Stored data
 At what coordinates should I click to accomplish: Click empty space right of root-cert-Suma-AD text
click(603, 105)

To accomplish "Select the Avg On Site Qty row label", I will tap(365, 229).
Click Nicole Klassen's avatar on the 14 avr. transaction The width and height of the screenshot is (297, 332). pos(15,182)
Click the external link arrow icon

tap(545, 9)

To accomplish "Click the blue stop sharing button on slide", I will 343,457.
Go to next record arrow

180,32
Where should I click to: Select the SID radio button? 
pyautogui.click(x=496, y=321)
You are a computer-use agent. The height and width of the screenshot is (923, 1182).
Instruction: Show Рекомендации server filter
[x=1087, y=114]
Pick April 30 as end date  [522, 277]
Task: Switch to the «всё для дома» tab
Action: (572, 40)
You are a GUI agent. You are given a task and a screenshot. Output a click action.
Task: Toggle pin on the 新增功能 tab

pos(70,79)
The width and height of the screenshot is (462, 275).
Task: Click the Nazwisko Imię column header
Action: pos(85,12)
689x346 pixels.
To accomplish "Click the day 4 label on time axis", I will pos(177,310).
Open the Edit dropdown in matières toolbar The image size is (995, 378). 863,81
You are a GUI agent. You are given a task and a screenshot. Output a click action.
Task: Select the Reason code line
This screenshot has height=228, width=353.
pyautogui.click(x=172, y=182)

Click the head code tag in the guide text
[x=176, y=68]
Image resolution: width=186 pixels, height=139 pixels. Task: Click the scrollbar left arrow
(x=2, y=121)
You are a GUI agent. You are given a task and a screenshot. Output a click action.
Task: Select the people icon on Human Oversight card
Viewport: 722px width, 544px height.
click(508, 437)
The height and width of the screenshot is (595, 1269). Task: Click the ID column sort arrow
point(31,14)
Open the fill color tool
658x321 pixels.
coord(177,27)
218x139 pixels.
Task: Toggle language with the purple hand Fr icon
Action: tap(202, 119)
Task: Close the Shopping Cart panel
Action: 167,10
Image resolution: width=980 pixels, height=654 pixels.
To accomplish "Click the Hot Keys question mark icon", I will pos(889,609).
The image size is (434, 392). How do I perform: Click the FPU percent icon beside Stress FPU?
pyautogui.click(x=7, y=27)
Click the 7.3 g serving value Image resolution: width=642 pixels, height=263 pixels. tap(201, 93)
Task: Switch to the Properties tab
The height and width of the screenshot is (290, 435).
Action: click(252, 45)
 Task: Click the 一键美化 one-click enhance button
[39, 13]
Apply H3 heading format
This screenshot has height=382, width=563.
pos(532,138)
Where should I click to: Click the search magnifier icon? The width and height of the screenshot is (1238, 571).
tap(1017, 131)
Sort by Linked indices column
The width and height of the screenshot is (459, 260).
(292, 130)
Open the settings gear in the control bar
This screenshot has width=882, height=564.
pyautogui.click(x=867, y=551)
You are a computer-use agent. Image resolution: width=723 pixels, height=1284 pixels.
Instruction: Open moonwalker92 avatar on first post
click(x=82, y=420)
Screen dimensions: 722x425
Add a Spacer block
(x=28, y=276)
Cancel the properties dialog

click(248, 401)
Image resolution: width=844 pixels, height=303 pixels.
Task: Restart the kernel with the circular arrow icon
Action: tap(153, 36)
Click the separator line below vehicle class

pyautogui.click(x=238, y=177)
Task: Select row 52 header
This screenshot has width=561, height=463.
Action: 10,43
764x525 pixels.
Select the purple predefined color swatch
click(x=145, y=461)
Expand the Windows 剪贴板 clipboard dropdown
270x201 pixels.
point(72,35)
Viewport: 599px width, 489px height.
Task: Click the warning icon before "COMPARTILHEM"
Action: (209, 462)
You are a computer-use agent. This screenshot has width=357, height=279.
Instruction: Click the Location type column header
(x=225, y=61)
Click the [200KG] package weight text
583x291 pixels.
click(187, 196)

HOW TO COMPLETE THIS TASK:
Every line in the records above that contains the word "dropdown" should be copied out.

EXERCISE ANSWER:
Open the Edit dropdown in matières toolbar The image size is (995, 378). 863,81
Expand the Windows 剪贴板 clipboard dropdown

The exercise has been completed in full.